The said health and safety officer is of the opinion that the following provision of the Canada Labour Code, Part II, has been contravened:
Paragraph 125.(1)(k) of the Canada Labour Code Part II, (Part II), Section 14.16(1)(b) of the Canada Occupational Health & Safety Regulations (COHSR).
The employer failed to ensure that forklifts are fitted with a horn or similar audible warning device that automatically operates when travelling in reverse.
Therefore, you are HEREBY DIRECTED, pursuant to paragraph 145(1)(a) of the Canada Labour Code, Part II, to terminate the contravention no later than September 8, 2014.
Further, you are HEREBY DIRECTED, pursuant to paragraph 145(1)(b) of the Canada Labour Code, Part II, within the time specified by the health and safety officer, to take steps to ensure that the contravention does not continue or reoccur.

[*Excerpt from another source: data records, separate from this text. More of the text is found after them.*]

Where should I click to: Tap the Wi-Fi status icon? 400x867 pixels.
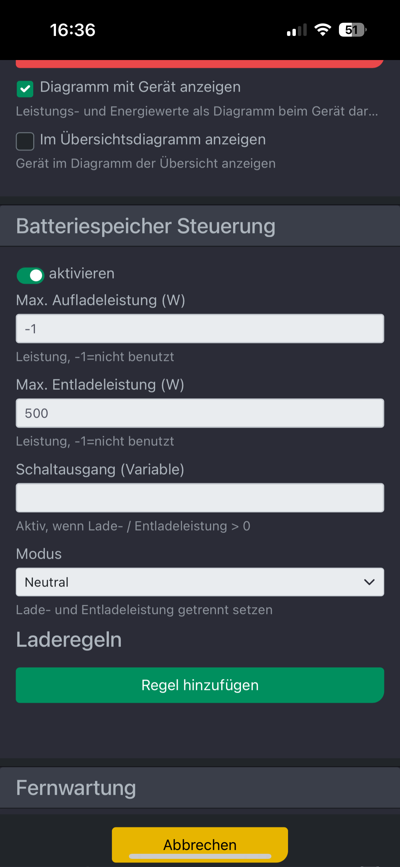[323, 30]
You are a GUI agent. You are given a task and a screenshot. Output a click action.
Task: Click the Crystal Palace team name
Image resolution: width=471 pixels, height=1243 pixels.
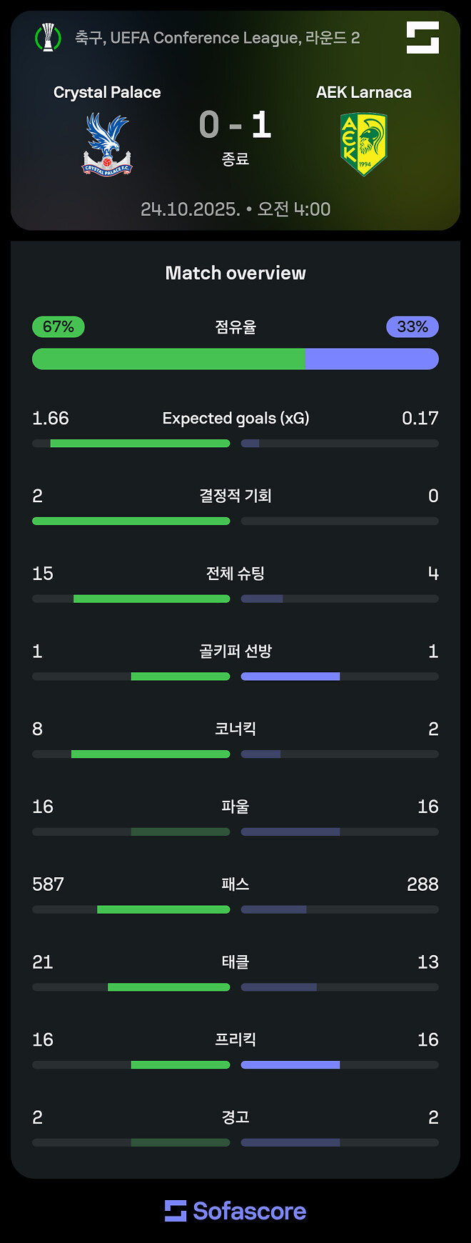(x=106, y=91)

Issued at Vancouver, BC, this 22nd day of August, 2014.
Health and Safety Officer
4186397 CANADA INC., carrying on Business in the Name & style of TFI Transport 7 L.P.
2952 Ed Nixon Terrace
Victoria, British Columbia
 HSO Morden noted that the applicant’s operations in Dawson Creek, BC, also received an identical direction from another HSO.
 The direction under consideration in this stay concerns the applicant’s Victoria terminal only and the two forklifts that employees operate there. The applicant employs one manager, nine staff in the terminal, and one office clerk in Victoria.

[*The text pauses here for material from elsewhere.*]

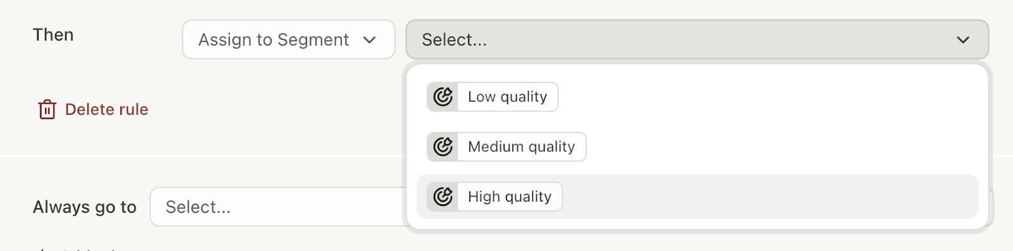Viewport: 1013px width, 251px height.
Task: Click the High quality label text
Action: click(x=510, y=197)
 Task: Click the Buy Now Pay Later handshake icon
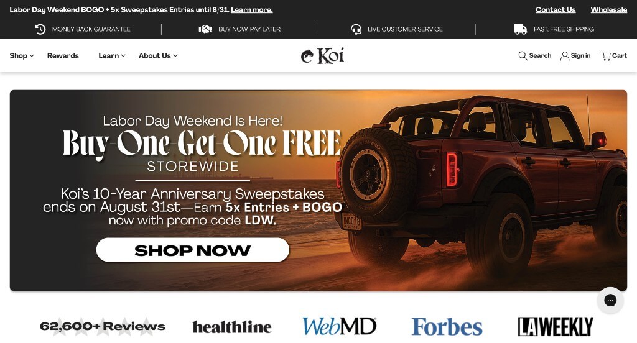point(205,29)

 The applicant filed a notice of an appeal accompanied by an application for a stay on September 3, 2014. A teleconference was held on September 18, 2014, during which both parties presented their submissions on the application
 On September 19, 2014, I rendered my decision not to grant the application for a stay and the Occupational Health and Safety Tribunal Canada so informed the parties on the same day. The following are the reasons in support of my decision.
 The authority of an appeals officer to grant a stay is derived from subsection 146(2) of the Code, which reads as follows:
Unless otherwise ordered by an appeals officer on application by the employer, employee or trade union, an appeal of a direction does not operate as a stay of the direction
 In exercising their discretion under subsection 146(2), appeals officers apply the following three part test. The elements of this test are as follows:
1) The applicant must satisfy the appeals officer that there is a serious question to be tried as opposed to a frivolous or vexatious claim.
2) The applicant must demonstrate that he or she would suffer significant harm if the direction is not stayed.
3) The applicant must demonstrate that should a stay be granted, measures will be put in place to protect the health and safety of employees or any person granted access to the work place.
Is the question to be tried serious as opposed to frivolous or vexatious?
 Both parties agreed that the question to be tried at the time of the appeal is serious. They submitted that a HSO’s direction to cease a contravention of the Code is always a serious question.
 I agree with the parties and find that the applicant satisfied the first element of the test.
Would the applicant suffer significant harm if the direction is not stayed?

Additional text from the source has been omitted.